1 Rocky Marciano vs. Joe Louis
Date: October 26, 1951
Location: Madison Square Garden, New York
At stake: Non-title
Records: Marciano (37-0, 32 KO), Louis (66-2, 52 KO)
Result: Marciano TKO8 Louis
Summary: They were still talking about it almost forty years later in the barbershop scene in “Coming to America.” It’s still talked about now. The ultimate torch passing fight checks more boxes than any other. The sad sight of a balding Louis slipping from the ring remains one of boxing’s most poignant. Marciano was on his way up, Louis was hanging on by a thread, and it set up Marciano as a superstar similarly to De La Hoya’s losses to Mayweather and Pacquiao. Marciano-Louis was also a significant television event in the early days of the medium that changed the world. This was a live experience more visceral than any newspaper headline, film reel, or radio broadcast could provide; a watershed moment for a nation to weep simultaneously.
Who wouldn’t weep for the end of Joe Louis?

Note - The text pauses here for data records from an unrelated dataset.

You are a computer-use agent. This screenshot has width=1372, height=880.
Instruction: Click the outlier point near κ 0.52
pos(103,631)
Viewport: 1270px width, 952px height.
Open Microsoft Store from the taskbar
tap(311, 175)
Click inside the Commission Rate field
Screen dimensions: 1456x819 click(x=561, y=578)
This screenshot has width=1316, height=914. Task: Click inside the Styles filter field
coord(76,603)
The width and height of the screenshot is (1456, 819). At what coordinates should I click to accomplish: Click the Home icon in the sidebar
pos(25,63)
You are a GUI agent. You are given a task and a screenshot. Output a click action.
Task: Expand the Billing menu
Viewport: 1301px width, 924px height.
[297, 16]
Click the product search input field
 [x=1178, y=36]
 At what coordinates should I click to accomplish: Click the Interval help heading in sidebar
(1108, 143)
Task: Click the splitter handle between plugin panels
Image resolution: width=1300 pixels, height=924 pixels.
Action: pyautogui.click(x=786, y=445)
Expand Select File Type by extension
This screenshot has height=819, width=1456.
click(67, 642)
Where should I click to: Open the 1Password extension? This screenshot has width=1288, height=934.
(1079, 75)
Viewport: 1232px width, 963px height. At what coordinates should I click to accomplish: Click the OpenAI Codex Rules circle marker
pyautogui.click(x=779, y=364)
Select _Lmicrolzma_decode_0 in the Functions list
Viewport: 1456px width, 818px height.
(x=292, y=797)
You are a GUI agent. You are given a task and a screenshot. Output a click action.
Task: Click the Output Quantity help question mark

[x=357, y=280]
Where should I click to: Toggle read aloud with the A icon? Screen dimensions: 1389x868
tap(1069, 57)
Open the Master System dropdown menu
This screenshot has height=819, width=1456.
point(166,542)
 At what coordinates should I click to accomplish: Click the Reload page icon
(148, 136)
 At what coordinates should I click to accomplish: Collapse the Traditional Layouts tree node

If Johnson made a statement, Louis opened doors. Louis was arguably the most significant figure in the integration of US sports. Could there have been a Jackie Robinson in 1947 without Louis? Robinson didn’t think so. The heavyweight title reign of Joe Louis, its longevity, dominance, and crossover with Louis’s service in World War II, helped to redefine what heroism could look like in US popular culture. Louis was the greatest champion the sport has ever known with a still record 25 consecutive defenses in boxing’s flagship class, across a still record eleven years and eight months, with over thirty career wins against the top ten opponents of his day...and it could have been more without the lost years of the war. When the man who did all that passes the torch, nothing else really comes close.